This activity could take place in the museum or in the classroom. It is differentiated so educators can decide how best to adjust the level of instruction to fit students' abilities. 

Objective: Students will become familiar with vocabulary (quadrant, axis) and measuring distance. Students will estimate and calculate area. They will measure distance between two points and determine distance using scale. 

Elementary: Identify Quadrants and Axis

1. Present students with a map, such as the Map of Hispania, or a map of your city or school. Ask students to find a geographical feature, such as an island, a mountain, or a specific street. 

2. Divide the map into quadrants with axes, highlighting vocabulary. Quadrants are labeled in counter-clockwise order, beginning in the top right quadrant. 

3. If you have copied the map, ask students to also divide the map into quadrants.
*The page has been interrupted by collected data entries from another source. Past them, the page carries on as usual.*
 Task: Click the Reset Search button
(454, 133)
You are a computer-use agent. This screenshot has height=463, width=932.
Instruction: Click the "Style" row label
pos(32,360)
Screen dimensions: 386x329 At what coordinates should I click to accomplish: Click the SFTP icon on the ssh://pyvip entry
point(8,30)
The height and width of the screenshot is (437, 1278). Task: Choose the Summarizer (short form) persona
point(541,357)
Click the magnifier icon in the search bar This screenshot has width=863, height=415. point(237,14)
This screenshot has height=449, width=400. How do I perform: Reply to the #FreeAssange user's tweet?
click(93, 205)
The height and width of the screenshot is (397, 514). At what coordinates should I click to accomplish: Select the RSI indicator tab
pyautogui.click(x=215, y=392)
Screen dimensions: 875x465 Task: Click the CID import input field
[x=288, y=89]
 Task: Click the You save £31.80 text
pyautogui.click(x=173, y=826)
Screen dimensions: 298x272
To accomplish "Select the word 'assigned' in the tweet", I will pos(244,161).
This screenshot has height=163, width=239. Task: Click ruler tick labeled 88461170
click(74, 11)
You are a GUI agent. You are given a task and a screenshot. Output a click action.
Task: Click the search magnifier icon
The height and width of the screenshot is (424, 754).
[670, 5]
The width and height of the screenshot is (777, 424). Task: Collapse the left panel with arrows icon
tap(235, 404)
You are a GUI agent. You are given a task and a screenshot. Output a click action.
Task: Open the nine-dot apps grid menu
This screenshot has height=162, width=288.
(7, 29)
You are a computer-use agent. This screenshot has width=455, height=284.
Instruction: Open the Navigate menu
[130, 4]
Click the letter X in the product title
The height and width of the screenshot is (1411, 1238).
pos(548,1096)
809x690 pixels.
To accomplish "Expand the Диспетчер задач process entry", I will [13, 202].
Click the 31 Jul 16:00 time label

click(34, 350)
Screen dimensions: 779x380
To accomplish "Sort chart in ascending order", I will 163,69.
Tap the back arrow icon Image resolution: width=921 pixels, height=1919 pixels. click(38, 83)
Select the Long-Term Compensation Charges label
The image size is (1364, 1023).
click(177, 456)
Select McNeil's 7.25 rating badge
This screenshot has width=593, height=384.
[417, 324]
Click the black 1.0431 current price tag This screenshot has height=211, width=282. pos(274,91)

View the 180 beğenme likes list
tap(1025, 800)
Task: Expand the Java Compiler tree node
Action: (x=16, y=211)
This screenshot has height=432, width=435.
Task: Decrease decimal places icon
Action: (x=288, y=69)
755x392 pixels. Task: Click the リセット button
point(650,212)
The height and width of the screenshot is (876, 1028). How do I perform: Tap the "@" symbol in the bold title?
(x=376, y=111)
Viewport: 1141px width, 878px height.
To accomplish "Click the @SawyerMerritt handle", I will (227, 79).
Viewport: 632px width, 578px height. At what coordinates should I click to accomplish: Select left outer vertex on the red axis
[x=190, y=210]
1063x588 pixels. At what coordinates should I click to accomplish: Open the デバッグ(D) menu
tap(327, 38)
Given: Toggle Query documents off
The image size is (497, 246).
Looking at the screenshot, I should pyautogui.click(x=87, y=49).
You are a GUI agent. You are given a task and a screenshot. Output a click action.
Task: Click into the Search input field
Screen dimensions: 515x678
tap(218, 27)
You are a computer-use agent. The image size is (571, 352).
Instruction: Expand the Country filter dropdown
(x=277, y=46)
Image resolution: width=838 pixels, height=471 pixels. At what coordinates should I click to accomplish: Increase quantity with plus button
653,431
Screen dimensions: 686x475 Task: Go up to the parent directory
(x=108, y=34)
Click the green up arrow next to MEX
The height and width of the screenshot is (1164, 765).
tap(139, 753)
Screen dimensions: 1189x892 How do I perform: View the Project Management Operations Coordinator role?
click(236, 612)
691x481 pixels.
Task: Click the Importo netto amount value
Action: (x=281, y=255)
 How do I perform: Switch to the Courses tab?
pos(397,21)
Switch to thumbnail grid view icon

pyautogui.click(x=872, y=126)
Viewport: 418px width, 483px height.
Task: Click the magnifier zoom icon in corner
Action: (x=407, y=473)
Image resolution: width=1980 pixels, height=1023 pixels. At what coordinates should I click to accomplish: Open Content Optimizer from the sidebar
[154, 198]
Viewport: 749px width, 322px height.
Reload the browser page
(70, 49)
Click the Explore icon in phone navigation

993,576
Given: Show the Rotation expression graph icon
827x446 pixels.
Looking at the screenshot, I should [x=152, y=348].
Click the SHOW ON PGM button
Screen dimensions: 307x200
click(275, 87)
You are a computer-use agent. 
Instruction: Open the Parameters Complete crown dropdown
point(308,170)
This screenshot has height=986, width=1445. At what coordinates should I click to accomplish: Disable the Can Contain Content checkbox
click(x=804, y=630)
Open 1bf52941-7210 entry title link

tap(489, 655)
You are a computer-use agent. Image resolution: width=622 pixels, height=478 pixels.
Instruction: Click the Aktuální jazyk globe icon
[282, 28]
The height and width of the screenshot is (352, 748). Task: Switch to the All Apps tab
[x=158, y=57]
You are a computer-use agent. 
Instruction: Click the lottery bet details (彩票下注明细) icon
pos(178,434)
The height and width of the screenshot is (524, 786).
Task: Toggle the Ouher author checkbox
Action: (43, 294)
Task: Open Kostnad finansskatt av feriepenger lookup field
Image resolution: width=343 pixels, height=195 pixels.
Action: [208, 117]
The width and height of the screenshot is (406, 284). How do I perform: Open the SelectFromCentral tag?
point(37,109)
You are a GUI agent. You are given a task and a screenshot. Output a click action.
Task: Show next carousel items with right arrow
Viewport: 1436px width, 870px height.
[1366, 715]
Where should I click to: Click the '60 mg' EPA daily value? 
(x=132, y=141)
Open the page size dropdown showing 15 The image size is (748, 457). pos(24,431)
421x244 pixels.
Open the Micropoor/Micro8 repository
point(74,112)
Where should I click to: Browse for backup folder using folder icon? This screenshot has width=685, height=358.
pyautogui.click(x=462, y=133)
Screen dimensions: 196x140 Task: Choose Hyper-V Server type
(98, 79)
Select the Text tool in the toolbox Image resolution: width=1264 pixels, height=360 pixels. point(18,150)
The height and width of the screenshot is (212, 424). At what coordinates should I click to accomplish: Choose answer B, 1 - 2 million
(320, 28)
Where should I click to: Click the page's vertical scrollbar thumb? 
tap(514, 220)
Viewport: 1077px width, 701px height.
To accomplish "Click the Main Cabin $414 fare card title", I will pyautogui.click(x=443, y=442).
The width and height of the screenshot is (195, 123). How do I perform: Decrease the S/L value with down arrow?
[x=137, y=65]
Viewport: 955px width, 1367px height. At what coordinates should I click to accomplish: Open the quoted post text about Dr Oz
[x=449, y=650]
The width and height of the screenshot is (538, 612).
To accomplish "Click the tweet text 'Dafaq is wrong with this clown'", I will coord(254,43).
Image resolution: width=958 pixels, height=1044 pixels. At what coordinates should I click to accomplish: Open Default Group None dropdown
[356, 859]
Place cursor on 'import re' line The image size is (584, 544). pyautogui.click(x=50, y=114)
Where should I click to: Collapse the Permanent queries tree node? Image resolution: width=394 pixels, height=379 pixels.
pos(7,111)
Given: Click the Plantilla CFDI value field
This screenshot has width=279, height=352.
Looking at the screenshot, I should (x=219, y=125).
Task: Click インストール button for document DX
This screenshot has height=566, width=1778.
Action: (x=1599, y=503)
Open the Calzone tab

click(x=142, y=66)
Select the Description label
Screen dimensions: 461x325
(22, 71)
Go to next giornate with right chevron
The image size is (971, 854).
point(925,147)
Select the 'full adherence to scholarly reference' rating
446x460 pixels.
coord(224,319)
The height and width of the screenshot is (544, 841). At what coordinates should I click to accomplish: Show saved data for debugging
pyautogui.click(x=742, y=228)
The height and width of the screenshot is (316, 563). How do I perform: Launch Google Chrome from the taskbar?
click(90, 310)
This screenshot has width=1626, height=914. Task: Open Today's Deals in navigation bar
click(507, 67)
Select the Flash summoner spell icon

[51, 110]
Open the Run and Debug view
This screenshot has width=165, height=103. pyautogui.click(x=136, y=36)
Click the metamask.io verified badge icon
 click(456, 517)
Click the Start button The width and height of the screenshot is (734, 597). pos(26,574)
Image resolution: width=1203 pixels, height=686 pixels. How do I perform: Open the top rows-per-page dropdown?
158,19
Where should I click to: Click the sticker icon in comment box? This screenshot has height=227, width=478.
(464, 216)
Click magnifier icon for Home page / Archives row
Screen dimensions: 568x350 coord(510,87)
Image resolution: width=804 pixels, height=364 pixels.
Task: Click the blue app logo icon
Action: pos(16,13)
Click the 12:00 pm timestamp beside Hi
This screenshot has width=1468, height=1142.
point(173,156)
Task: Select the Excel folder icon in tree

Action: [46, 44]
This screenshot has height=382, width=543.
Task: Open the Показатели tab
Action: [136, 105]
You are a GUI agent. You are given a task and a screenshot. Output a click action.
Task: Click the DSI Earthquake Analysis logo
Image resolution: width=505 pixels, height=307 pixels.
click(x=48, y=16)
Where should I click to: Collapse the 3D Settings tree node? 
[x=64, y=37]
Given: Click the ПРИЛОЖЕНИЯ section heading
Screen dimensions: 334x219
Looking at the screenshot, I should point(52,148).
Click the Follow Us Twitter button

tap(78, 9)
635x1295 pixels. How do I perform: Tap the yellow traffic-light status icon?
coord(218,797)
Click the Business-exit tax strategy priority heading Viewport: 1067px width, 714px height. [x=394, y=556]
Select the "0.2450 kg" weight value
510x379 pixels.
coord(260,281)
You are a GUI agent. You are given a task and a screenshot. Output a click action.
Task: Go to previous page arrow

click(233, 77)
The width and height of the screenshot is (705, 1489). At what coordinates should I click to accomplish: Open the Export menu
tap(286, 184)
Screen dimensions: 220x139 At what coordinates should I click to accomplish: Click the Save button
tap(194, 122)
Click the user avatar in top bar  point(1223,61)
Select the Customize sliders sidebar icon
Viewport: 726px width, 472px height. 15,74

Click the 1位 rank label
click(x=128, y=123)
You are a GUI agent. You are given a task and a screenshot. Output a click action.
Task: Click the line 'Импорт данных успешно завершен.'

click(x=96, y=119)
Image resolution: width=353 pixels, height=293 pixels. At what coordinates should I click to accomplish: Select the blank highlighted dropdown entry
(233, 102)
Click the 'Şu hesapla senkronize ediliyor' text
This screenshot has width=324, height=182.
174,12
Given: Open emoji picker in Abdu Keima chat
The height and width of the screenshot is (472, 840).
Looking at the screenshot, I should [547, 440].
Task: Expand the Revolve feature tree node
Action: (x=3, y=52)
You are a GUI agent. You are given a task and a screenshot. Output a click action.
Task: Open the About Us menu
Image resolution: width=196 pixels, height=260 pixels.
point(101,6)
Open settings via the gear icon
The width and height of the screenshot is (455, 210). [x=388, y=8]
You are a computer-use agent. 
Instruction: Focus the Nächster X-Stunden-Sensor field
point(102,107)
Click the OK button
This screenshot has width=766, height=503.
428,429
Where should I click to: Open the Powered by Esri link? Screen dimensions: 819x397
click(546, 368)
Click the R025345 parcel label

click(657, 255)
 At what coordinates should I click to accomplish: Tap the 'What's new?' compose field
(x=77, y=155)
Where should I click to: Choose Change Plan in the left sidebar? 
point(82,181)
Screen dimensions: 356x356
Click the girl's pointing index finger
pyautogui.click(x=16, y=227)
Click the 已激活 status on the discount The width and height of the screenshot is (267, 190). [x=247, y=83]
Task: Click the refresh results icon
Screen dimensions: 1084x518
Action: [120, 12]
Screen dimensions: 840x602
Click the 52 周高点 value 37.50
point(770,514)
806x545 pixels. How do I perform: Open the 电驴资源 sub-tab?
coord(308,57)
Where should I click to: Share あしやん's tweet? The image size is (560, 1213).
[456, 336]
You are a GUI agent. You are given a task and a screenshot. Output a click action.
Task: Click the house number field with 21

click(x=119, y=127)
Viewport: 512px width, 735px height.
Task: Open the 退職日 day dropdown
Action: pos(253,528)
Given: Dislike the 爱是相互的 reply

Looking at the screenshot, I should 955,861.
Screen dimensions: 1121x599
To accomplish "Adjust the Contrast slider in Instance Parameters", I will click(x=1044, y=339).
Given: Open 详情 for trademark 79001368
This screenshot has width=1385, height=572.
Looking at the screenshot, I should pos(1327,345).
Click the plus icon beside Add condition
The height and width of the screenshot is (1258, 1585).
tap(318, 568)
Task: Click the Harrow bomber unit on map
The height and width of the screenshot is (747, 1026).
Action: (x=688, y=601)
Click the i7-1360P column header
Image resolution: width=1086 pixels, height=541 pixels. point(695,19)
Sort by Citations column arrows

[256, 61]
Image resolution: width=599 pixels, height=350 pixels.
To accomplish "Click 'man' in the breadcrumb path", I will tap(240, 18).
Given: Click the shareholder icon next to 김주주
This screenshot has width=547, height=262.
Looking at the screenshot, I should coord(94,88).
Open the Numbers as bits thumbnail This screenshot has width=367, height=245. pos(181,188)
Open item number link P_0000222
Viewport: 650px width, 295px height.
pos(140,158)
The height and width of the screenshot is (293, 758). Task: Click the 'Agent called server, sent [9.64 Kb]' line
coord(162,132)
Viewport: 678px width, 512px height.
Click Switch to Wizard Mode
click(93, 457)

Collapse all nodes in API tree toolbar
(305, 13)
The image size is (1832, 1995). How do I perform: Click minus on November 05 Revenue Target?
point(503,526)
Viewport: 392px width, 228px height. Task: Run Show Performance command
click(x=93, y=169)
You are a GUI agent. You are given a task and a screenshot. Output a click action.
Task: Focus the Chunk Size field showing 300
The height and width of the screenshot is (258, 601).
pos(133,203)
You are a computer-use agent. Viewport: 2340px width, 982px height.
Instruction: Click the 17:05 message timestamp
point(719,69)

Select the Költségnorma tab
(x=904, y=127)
In pairs, ask students to locate different landmarks and discuss how quadrants make it easier to plot and locate points. 

4. After labeling quadrants, students may begin to measure distance using different units (paperclips, steps). Possibly discuss how early units of measure were based on human units (foot, cubit). Ask students to calculate the distance between two points in different quadrants using different units of measure. 

Middle: Measure Distance and Scale

1. Review calculation of area. Sometimes we need to estimate the area of a country or building in order to get an idea of how long a trip will take, or how much flooring we need to buy, etc. 

2. Give students the formula to calculate area of 2D figures. Ask them to place the shapes within the desired area and approximate the area. 

3. Then ask students to measure the distance between two points (cities, structures) on the map and calculate distance using scale. Draw the connection between the map and finding distance on a graph. 

Extension 1: For an extension of the area estimation activity, place constraints on students such as using one of each shape within the total area (ex. one trapezoid, one circle, one triangle) and then add values together to arrive at total area. 

Extension 2: Students first estimate the area based on shapes and then calculate the actual area. Compare the difference and discuss how closely they were able to approximate area. 

High School: Trigonometry

1. Propose that you are a pilot and need to travel from one city to the next. You begin at one city and soon discover that you are off course. Calculate through which angle you need to change route to arrive at your destination. Ex: If you are traveling at 100 miles per hour and have been flying for 2 hours, at what angle do you need to turn to reach the second city?